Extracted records

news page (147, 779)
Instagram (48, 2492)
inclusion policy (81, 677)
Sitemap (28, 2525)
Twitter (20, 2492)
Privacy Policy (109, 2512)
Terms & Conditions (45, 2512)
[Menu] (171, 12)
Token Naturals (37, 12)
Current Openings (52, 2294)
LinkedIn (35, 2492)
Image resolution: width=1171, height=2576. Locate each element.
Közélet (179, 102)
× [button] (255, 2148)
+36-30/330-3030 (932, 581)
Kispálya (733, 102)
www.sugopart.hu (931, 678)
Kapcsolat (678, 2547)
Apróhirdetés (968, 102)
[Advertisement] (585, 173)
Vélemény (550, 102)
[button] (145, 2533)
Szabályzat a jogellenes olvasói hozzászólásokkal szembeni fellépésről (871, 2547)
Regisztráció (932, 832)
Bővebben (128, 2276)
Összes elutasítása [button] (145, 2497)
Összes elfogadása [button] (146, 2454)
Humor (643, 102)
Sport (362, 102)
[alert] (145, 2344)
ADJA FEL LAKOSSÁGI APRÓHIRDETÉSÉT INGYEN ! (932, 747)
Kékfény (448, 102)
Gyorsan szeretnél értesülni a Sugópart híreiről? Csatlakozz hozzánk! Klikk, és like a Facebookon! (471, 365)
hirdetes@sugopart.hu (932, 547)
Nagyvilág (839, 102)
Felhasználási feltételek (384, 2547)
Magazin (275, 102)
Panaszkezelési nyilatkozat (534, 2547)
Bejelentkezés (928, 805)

■ **AIM OF THE EXERCISE**:
Produce only the lines from the line containing "[button] (255, 2148)" through the line containing "Humor (643, 102)", inclusive of both, exactly as they stand in the entries above.

■ **OUTPUT**:
× [button] (255, 2148)
+36-30/330-3030 (932, 581)
Kispálya (733, 102)
www.sugopart.hu (931, 678)
Kapcsolat (678, 2547)
Apróhirdetés (968, 102)
[Advertisement] (585, 173)
Vélemény (550, 102)
[button] (145, 2533)
Szabályzat a jogellenes olvasói hozzászólásokkal szembeni fellépésről (871, 2547)
Regisztráció (932, 832)
Bővebben (128, 2276)
Összes elutasítása [button] (145, 2497)
Összes elfogadása [button] (146, 2454)
Humor (643, 102)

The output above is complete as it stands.